A five-member study team sent by the University visited development projects which are ongoing in the Tana Basin in West Gojjam Zone, North Achefer Woreda, Kunzila and its environs run by Kunzila Integrated Land Management (KILM).
During the visit, the team not only witnessed the work being done in the basin but also consulted with the experts and beneficiaries to collect actual information about the activity accomplished by the KILM project.
Mr. Tekeba Tebabal, General Manager of KILM, Safe Water Supply and Sanitation Regional Bureau, along with his colleagues, gave a briefing on the work being done by AAU in collaboration with various organizations in the basin.
According to the General Manager, KILM is a five-year integrated development project implemented in collaboration with the regional government and the government of Kingdom of the Netherlands.
As stated by Mr. Tekeba, the overall objective and goal of the project is to enable the people of Kunzila and the surrounding area to grow in income, own healthy and quality life style in the next five years.
Integrated project work, increasing agricultural production and productivity, making safe drinking water accessible, cooperating with institutions in a scientific manner, capacity building, conducting scientific monitoring and evaluation, etc. are the main activities of the project, the Manager said.
The main function of integrated Watershed is to protect land degradation and water loss, increase agricultural production and productivity, and enable farmers to use technology resources wisely, Mr. Tekeba confirmed.
According to Mr. Tekeba, the project is benefiting more than 32,000 residents of 6 kebeles found in the 12 Watersheds of Kunzila and its environs.
Work is underway to rehabilitate depleted natural resources, protecting gully using cabin and wood terracing, practicing protected grazing land, digging boreholes, growing forage, digging soil bend and so on, as stated by Dr. Aseffa Derebe, Deputy Manager of KILM.
“In this way, efforts are made to ensure that any course of water entering the Lake Tana is clean and does not carry any soil in the near future,” Dr. Aseffa added.
Dr. Aseffa also stated that about 400 farmers are well trained to feed their animals beyond themselves applying scientific methods by growing fodder such as elephant grass, cowpea, pigeon pea, Rhodes grass, Spania and others.
The team found that the project has been successful in seven months in the areas of environmental protection, modern agriculture, health care, safe drinking water, fodder preparation, nursery site establishment, grazing land use, gravel roads construction connecting villages with main roads and so on.
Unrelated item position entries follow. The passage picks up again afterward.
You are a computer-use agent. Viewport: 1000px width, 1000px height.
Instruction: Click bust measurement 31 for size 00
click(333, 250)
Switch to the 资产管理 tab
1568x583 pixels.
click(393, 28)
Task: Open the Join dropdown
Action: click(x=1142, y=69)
The project has led the farmers to produce a wide range of vegetables and fruits on homestead so that they can grow and use vegetables that they have never grown before, such as beetroot, cabbage, carrot, avocado, banana, coffee and others.
According to the feedback from the beneficiary farmers, they are happy with all that KILM is doing in their area. They wish that the project activity and its duration of stay in the area be extended to ten years.